Does that offer extend to the words “privacy” and “abortion” as well?

I personally read it the same way you do - your argument is with Feldman. I already explained why I thought it was worth bringing up in the forum.

Yes, fair enough. It just strikes me that almost everything we know about how impeachment ‘works’ comes from the House and Senate rules, not the Constitution. Without checking, I’m sure the Senate rules rely on the House ‘transmitting’ the charges and supplying ‘House managers’ etc, but it looks to me as if — per the actual Constitution— the Senate could go ahead and vote to hold a trial today, regardless of what the House does.

/Hat tip. Nicely done.

I think the right to privacy was more or less assumed at the time of the Founding. After all, where does the 4th Amendment ban on unreasonable searches and seizures come from? Or the ban on compelled self-incrimination?

Or is the thinking that those had to be explicitly called out because they don’t spring from natural rights? I know that such obvious rights had been (and continue to be) ignored and trampled on by governments as long as there have been humans, of course.

Sure, but it was also more or less assumed that an impeachment vote is both necessary and sufficient for a trial.

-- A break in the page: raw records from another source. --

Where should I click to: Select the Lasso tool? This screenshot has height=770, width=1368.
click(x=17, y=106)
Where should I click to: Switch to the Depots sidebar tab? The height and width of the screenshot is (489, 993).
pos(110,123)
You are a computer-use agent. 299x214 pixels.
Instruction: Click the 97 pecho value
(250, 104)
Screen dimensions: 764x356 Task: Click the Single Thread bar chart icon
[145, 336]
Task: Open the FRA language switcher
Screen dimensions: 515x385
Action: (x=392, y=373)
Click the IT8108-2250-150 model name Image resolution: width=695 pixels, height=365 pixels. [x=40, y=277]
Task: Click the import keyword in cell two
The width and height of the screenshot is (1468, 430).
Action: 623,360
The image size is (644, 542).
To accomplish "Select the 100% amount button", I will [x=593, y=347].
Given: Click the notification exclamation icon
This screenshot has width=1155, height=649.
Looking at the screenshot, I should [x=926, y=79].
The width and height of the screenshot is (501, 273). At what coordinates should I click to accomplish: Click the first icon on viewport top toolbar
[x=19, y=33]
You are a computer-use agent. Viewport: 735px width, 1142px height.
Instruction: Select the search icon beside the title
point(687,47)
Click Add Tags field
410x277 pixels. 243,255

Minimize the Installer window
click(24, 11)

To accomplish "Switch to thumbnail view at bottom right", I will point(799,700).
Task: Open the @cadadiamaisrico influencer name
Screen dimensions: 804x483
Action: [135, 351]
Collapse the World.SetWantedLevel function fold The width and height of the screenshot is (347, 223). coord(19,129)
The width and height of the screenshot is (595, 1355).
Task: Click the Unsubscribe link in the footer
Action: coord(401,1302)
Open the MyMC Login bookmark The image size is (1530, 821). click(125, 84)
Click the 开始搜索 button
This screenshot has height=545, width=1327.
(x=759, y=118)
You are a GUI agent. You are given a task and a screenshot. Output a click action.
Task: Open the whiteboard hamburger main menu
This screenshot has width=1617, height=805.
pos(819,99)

It means that a nontrivial portion of our electorate and its representatives knew the President was a crook.

It doesn’t really change anything, but I think there’s some value in bearing witness accurately.

Yes, but my point is, whether or not you can make some arcane argument that he isn’t actually “impeached” because Pelosi doesn’t forward it to the Senate has no bearing on that outcome.

That seems to be the case. No reason the Republicans in the Senate can’t start a trial tomorrow.

The constitution doesn’t provide any structure for what is considered an official act of the House and what isn’t. The House decides that. If they say that the Senate must await transmittal before acting, then they have that power. I don’t see how anyone would have standing to sue, other than a member of the House, and it’s unclear that Pelosi refusing to transmit a bill a member didn’t vote for causes any harm to that member, so it might require some who voted for it to sue.

If the Senate starts voting on stuff the House hasn’t delivered, the House can surely sue to invalidate those votes. I doubt the courts want to tell the House what does and does not constitute proper internal procedures for exercising its Constitutional powers. I mean, if the Senate can decide that X has been approved by the House without the consent of the House, then what’s to stop McConnell and Trump from just passing whatever laws they want?

The inability to point to anything approved by a vote of the House? Something like this:

I think that means the House has impeached the President. Is there some other way the House should convey that? Can the House pass a bill which the Speaker then pretends isn’t a bill, for the purposes of preventing the Senate from taking it up? I doubt it.